Lo sbarco pontino a Gaza, il veto di Erdogan e la nuova crociata
29 Maggio 2025L’ordine è arrivato da Super Marina di Latina. Saggi uomini giusti hanno organizzato tutto grazie alla nostra logistica e ne è emerso il capolavoro. Andiamo per ordine dal 70 dopo Cristo l’ imperatore Tito ha aperto la questione ebraica, da allora una serie di guai, guerre e chi più ne ha più ne metta. È tempo di dire basta e solo Latina può risolvere la cosa. Le opposizione cattocoministe con tanto di preti al seguiti hanno dato l’ input e hanno tracciato il solco come l’ aratro di Mussolini, ma serviva la spada per difenderlo. Ed ecco il braccio militare la Polizia municipale, sono stati mobilitati anche i riservisti composti da pensionati e tutti i boy scout dell’ AGESCI, tutti cattolici puri senza manco memoria di mischiamento con ebrei e mori. Il capo della opposizione Damiano Coletta su scritto di Bellini, ha proclamato la crociata per liberare il Santo Sepolcro dai Giudii. Si è proceduto, con il sostegno dall’ assessore ai porti e agli aeroporti, a fare come fece Churchill a Duncherque mobilitando la flottiglia, pare che sia stato dato incarico di organizzare tutti a Cesare Bruni l’ unico che aveva intruppato un libro e sapeva della beffa di Buccari. I prodi boy scout, insieme ai pensionati della polizia municipale (pare siano state chieste disponibilità di uomini a Lidano Caldarozzi detto Garibaldi capo delle guardie setine il Quale ha declinato dicendo “i sionisti a Latina i commanna i cugino e minomo me Lillo la Iattuccia, non ci posso fa torto, Fate vobis”

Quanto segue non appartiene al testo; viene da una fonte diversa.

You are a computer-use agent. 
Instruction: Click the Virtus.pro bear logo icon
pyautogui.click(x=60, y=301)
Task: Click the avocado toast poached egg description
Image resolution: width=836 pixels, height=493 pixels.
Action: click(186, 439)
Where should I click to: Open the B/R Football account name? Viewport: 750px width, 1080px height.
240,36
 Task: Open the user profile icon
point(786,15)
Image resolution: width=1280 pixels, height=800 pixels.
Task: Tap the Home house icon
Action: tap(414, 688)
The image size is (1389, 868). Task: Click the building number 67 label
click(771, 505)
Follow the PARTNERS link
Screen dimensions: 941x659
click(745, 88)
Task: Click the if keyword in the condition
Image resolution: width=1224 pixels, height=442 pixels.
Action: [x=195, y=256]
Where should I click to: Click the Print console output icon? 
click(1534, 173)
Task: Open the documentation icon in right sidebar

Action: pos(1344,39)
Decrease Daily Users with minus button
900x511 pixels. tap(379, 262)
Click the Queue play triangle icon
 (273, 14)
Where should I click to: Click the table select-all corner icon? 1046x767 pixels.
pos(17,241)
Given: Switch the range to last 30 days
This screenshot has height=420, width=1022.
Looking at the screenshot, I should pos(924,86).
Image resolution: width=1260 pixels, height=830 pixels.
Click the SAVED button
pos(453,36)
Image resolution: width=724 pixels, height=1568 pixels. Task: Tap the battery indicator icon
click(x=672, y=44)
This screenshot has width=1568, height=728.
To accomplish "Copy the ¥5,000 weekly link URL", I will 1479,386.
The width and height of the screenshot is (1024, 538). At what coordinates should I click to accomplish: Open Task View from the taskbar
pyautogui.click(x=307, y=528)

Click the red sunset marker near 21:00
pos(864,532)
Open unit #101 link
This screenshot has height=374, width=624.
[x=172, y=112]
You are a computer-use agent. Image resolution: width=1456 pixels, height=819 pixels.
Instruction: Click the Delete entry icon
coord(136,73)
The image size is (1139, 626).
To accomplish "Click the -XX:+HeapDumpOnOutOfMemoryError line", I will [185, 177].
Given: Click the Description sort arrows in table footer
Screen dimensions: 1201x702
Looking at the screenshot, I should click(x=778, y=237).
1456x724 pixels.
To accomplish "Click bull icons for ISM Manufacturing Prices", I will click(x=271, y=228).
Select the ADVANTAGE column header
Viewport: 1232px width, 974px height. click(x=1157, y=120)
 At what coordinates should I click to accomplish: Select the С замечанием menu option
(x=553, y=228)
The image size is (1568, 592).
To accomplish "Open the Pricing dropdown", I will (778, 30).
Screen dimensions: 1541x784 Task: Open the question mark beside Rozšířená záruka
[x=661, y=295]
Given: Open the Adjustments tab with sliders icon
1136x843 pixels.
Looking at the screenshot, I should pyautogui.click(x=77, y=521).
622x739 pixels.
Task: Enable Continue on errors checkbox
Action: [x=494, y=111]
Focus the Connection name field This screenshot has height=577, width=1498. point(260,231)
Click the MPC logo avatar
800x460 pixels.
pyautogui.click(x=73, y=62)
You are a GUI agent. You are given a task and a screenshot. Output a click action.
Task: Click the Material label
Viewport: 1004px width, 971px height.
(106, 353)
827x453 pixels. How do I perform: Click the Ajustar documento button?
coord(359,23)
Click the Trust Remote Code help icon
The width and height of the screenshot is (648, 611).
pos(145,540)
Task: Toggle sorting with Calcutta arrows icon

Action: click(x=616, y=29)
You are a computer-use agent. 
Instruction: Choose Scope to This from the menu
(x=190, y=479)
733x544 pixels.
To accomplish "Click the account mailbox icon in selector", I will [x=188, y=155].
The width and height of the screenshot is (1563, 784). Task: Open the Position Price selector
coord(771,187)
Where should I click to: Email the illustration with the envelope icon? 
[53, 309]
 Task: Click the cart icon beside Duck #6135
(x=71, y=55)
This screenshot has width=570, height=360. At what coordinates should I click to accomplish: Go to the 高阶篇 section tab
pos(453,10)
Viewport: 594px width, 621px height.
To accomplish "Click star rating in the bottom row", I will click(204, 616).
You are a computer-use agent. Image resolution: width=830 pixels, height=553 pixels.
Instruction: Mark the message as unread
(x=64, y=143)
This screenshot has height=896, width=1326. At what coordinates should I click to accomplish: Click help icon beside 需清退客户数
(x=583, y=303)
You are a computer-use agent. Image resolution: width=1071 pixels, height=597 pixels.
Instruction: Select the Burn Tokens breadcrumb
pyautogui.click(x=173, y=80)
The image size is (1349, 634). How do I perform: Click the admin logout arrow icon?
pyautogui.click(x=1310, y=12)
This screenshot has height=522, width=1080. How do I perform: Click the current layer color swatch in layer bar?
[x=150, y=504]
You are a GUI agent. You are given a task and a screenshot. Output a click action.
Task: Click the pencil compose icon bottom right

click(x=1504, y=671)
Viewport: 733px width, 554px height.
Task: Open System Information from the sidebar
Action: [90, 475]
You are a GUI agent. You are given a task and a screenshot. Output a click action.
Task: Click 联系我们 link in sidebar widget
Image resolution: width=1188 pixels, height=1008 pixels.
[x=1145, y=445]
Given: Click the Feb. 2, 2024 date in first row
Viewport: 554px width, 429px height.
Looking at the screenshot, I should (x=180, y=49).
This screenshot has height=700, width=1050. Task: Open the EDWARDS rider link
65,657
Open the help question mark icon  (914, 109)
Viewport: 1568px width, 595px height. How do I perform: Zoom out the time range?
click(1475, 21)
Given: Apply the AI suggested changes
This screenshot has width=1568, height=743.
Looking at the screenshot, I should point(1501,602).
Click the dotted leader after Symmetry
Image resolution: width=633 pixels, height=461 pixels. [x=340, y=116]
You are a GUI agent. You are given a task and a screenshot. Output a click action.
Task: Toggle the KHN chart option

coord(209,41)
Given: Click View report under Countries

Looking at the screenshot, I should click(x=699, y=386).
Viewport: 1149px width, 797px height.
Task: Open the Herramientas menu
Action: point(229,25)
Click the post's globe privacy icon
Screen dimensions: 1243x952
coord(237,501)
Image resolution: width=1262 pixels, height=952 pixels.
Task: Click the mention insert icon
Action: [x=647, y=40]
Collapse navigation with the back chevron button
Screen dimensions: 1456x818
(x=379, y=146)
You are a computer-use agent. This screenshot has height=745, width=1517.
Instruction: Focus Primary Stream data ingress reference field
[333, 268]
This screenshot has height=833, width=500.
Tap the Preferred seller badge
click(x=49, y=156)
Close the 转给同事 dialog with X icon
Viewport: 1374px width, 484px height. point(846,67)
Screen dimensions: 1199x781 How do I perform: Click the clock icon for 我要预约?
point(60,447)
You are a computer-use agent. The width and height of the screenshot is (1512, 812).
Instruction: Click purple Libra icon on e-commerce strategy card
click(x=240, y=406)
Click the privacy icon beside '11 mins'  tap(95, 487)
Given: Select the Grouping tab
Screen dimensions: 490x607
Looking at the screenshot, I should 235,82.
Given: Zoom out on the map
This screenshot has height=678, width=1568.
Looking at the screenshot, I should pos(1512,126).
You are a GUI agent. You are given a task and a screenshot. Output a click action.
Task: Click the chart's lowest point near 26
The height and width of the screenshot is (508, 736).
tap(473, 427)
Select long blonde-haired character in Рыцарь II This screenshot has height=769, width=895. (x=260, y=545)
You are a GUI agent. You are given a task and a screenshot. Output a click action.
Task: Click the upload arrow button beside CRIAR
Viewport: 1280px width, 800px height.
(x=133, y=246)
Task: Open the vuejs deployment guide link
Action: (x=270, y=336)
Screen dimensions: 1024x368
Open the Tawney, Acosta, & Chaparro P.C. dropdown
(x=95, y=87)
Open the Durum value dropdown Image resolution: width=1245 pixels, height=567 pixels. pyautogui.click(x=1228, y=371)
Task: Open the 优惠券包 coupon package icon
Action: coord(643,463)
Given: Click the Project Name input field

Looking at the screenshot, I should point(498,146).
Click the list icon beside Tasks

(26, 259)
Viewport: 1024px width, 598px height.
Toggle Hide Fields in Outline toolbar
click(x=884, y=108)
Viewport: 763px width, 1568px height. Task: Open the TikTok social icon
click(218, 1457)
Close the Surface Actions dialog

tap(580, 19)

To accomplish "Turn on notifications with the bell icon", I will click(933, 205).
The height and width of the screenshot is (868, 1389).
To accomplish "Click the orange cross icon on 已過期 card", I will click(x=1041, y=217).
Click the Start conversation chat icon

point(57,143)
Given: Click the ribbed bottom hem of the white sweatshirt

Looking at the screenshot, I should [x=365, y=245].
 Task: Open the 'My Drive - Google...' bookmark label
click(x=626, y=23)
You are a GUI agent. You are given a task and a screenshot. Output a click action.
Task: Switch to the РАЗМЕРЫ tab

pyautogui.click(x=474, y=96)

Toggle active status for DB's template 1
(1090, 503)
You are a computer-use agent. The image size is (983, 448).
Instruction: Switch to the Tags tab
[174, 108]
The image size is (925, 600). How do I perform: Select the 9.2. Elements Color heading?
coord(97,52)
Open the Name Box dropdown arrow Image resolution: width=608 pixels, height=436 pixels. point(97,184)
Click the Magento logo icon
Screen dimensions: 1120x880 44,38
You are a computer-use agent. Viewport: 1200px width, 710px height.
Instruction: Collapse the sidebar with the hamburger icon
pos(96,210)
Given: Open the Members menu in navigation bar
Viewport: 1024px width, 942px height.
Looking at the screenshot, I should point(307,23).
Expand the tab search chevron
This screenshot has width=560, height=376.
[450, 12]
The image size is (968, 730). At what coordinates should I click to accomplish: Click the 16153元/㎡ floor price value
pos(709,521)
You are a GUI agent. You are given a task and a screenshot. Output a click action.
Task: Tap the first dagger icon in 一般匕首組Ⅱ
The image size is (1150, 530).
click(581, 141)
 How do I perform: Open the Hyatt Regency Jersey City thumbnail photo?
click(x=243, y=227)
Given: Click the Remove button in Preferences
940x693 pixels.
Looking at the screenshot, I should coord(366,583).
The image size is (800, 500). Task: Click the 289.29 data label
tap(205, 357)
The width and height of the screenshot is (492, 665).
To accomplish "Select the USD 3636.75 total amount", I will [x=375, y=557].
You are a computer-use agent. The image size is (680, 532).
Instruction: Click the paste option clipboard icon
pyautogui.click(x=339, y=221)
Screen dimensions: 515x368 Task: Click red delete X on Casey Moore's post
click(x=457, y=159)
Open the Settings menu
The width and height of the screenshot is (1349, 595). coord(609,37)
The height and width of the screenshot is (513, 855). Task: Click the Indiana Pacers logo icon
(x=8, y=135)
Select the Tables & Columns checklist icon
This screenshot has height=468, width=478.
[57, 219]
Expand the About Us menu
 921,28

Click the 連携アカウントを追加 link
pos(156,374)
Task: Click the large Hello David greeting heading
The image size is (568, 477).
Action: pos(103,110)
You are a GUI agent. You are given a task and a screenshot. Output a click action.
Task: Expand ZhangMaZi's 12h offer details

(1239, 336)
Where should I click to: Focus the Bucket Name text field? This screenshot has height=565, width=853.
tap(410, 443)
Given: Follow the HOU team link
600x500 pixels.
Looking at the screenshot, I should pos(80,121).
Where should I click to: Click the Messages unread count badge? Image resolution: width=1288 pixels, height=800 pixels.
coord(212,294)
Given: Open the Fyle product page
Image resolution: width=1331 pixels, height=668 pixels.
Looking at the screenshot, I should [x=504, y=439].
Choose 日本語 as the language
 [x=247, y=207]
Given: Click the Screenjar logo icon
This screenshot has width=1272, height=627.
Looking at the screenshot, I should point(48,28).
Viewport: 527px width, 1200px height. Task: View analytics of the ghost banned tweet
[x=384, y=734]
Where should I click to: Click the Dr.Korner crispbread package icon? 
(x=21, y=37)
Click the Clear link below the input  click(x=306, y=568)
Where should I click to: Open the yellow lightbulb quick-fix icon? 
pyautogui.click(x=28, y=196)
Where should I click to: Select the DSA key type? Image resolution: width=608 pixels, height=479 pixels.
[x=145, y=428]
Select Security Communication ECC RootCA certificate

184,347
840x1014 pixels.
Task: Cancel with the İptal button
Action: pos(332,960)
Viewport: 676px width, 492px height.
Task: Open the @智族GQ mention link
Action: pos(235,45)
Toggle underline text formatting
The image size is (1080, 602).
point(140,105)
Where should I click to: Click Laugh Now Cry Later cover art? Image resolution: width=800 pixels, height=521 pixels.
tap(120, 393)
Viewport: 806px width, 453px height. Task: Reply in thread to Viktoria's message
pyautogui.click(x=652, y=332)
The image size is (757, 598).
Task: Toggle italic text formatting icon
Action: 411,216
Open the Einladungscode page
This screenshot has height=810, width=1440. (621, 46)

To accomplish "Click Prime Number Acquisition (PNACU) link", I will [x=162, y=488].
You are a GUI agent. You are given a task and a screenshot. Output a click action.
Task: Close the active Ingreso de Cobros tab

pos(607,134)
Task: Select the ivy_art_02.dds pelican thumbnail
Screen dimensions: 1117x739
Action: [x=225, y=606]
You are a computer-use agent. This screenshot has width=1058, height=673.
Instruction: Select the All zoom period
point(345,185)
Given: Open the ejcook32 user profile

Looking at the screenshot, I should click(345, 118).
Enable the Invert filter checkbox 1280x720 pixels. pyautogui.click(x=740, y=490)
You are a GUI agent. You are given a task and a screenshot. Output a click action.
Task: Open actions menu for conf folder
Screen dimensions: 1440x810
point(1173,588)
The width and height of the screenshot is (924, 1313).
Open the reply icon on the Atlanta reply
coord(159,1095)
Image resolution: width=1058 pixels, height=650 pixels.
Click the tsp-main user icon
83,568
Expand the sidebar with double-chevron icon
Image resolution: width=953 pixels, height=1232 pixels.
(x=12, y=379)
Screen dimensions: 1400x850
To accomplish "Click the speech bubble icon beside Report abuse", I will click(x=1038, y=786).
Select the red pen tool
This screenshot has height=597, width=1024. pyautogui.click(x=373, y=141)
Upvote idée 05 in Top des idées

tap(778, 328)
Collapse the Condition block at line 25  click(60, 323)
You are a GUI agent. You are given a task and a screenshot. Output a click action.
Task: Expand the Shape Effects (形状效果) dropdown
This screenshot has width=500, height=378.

La missione è partita, definita, salvo i soliti sezzesi che rompono il cazzo e si sentono sto cazzo
Un solo incidente di percorso: il veto turco a passare vicino a Costantinopoli. Erdogan avrebbe detto “che non si ripeta la quarta crociata e il saccheggio dei pezzenti del 1204”. I cristiani non sono bravi cristiani e in nome della pace hanno fatto guerre a tutti e in nome della bontà hanno fatto cattiverie.
Comunque, turchi o non turchi, sono arrivati a Rafa, la bandiera blu e nera di Latina con la torre civica e la scritta Olim Palus garrisce in terra Santa. Gli arabi cristiano con il cardinale Pizzaballa sono venuti incontro ai nostri eroi con le effige di santa Maria Goretti. Nessun dissenso tranne una signora che si è presentata con una reliquia di San Lidano è stata scomunicata per eresia Lidanista (pare siano peggio dei catari).
Così le barche da pesca di Rio Martino sono diventate per la storia come il Piemonte e il Lombardo dello sbarco di Marsala. La “Madre assunta” e la “Padre Gabriele” hanno ospitato Coletta e Bellini che riceveranno il Nobel per la Pace.
Così vanno le cose in questo posto dove batte forte il sole sulla testa della gente, per dirla alla Guareschi.